Pour toutes les raisons précitées, le tribunal est d'avis que l'intimé a agi de façon intra vires en recommandant et en référant l'appelant à une enquête devant un arbitre. Par ailleurs, il est clair selon la preuve présentée que l'appelant est une personne visée à l'article 27(1)d)(ii) de la Loi. Le tribunal conclut donc la mesure de renvoi est valide en droit.

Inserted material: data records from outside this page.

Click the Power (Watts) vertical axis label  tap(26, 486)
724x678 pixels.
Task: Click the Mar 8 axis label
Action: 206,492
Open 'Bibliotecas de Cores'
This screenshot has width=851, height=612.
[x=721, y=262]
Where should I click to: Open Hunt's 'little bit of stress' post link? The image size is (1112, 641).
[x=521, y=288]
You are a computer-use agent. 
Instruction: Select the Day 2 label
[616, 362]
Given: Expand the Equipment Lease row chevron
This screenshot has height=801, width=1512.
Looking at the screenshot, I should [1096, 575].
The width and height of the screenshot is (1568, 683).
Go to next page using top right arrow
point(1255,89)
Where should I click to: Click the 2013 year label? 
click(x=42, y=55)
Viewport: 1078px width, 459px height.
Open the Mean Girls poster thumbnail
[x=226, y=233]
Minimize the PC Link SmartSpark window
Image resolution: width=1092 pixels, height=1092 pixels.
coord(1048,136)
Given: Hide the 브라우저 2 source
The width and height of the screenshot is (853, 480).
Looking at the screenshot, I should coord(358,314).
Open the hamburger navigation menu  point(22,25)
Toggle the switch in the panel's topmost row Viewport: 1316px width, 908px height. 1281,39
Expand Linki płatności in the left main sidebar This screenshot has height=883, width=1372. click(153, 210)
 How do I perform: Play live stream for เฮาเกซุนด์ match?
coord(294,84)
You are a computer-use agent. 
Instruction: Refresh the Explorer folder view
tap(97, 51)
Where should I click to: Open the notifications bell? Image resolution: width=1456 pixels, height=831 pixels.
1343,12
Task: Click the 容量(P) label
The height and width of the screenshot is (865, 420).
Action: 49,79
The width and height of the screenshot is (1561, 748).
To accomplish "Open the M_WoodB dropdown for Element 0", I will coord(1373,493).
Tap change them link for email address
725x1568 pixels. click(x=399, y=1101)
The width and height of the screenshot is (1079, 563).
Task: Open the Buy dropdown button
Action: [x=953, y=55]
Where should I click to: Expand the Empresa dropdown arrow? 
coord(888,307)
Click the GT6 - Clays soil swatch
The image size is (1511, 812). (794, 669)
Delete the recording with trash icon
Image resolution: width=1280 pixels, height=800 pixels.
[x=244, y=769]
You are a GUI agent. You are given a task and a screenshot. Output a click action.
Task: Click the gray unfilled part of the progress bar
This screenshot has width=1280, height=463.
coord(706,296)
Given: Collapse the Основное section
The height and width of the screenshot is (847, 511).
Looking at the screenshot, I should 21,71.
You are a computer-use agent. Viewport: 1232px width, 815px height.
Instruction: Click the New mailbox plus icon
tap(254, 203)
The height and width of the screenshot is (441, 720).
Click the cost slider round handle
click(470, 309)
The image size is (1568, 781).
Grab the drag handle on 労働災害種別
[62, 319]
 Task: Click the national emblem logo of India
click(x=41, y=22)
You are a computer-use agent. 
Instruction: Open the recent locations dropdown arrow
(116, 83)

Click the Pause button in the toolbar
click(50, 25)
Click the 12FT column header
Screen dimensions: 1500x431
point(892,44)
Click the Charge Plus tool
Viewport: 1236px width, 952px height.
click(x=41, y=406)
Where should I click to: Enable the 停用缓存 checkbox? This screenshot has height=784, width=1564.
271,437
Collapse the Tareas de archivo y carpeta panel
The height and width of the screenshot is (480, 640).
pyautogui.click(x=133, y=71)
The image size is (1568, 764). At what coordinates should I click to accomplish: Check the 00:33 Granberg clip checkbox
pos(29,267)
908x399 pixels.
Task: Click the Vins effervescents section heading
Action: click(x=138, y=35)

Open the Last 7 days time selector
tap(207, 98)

[5]                 De plus, dans l'exercice du pouvoir discrétionnaire que lui confère l'alinéa 70(1)b) de la Loi, la SAI a tenu compte des circonstances particulières de l'espèce, notamment de la gravité des infractions et de la possibilité de réadaptation, du temps passé au Canada et du degré d'enracinement du demandeur, de la présence de membres de sa famille au Canada et des appuis sur lesquels il pouvait compter, de même que de la gravité des épreuves qu'il subirait s'il devait être renvoyé dans son pays d'origine. La SAI a estimé qu'il n'existait pas suffisamment de facteurs positifs en l'espèce pour accueillir l'appel ou pour accorder un sursis de la mesure de renvoi. Devant la juridiction pénale, le demandeur a admis sa culpabilité relativement aux actes contenus dans son dossier criminel, mais devant la SAI il a nié avoir commis ces actes et a plutôt attribué son comportement criminel à tout le monde sauf à lui-même, en affirmant qu'il était victime du système judiciaire et qu'il s'était trouvé aux mauvais endroits aux mauvais moments. La SAI a estimé que le demandeur n'était pas crédible et elle a fait observer ce qui suit : « L'appelant est apparu pour le tribunal comme une personne qui n'a aucune difficulté pour mentir et même se parjurer pour se sortir d'une situation inconfortable. À cet égard, il a prétendu sereinement s'être parjuré en cour criminelle, mentant à celle-ci en plaidant coupable aux crimes reprochés. Il affirme pourtant aujourd'hui, sous serment, qu'il n'a jamais commis aucune infraction criminelle » . En conséquence, la SAI a rejeté l'appel du demandeur et a conclu que la mesure de renvoi était conforme à la loi.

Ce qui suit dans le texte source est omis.